# START OF Record list

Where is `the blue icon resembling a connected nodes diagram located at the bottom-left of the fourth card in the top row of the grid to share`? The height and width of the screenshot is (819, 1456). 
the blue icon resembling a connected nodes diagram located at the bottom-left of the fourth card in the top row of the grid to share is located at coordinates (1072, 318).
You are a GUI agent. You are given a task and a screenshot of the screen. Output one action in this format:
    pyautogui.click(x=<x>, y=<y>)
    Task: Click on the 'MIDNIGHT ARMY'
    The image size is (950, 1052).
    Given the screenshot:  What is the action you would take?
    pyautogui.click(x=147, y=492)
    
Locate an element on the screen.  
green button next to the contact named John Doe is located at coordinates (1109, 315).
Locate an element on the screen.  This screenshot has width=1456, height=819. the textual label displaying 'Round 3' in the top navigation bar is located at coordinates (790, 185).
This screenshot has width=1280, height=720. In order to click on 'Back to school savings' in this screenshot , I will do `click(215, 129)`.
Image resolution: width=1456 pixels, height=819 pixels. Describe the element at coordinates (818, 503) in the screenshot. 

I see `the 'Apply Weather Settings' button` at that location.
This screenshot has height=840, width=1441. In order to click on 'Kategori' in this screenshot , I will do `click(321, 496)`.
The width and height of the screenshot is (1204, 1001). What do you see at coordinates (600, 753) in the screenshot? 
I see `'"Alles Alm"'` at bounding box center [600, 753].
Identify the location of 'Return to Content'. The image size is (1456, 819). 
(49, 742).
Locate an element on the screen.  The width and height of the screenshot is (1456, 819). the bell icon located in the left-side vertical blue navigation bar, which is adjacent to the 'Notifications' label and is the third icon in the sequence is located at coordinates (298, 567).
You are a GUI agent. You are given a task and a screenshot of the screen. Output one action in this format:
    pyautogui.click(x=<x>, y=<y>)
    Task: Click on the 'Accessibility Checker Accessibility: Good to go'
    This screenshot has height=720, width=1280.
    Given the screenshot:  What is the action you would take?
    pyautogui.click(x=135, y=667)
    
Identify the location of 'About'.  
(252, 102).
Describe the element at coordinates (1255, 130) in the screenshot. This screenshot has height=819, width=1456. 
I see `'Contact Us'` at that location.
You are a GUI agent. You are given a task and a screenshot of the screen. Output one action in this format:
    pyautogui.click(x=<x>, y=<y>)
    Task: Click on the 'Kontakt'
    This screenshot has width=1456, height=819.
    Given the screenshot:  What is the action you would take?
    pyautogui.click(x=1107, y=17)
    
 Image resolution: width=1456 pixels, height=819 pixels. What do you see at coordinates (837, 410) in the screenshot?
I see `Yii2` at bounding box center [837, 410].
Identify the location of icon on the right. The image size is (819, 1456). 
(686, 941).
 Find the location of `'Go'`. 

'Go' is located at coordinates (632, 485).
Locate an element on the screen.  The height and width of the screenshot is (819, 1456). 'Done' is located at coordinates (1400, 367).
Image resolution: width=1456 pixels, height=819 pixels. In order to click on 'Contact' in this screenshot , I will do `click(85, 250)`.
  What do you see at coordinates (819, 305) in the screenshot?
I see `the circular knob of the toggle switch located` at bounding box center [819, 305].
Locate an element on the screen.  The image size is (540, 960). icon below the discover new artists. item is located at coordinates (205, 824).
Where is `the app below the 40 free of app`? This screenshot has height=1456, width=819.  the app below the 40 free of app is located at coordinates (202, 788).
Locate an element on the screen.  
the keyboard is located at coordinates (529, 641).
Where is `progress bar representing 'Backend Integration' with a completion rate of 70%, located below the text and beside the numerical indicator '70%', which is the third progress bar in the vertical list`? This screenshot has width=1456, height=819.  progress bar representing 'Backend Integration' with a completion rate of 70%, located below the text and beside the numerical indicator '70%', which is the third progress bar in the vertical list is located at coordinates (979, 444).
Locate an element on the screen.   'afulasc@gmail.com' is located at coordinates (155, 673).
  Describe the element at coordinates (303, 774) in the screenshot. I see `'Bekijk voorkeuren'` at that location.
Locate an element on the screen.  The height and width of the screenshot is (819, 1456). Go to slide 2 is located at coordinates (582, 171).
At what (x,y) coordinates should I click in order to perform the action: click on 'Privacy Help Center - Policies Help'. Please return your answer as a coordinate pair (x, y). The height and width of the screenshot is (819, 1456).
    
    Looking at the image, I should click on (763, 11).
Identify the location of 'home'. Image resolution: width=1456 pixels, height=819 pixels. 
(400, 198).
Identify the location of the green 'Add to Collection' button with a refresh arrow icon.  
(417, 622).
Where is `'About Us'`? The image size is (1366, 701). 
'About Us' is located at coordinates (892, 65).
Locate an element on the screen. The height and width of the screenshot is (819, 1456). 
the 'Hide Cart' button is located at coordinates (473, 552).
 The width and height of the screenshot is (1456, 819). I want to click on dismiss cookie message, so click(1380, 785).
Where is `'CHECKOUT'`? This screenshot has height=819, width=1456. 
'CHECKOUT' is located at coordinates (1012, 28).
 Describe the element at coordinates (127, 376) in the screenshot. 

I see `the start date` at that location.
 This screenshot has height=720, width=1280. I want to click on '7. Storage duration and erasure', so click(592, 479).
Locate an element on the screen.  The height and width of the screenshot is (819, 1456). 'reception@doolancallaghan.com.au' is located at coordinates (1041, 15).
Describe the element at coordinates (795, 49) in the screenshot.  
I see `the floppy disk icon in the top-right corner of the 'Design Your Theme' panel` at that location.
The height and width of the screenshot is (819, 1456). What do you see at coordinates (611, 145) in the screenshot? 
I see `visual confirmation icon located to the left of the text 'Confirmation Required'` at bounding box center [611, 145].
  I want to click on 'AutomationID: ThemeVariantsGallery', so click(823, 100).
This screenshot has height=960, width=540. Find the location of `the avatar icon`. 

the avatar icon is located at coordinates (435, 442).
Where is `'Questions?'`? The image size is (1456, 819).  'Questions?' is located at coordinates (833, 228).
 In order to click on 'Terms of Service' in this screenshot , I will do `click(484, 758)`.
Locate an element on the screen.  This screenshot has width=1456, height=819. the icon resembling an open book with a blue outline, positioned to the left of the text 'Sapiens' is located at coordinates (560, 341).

# END OF Record list

__Task__
Reproduce the records verbatim, everything from the line containing "coordinates (790, 185)." down to the line containing "This screenshot has width=1280, height=720.", including both of those lines.

__Output below__
Locate an element on the screen.  This screenshot has width=1456, height=819. the textual label displaying 'Round 3' in the top navigation bar is located at coordinates (790, 185).
This screenshot has width=1280, height=720. In order to click on 'Back to school savings' in this screenshot , I will do `click(215, 129)`.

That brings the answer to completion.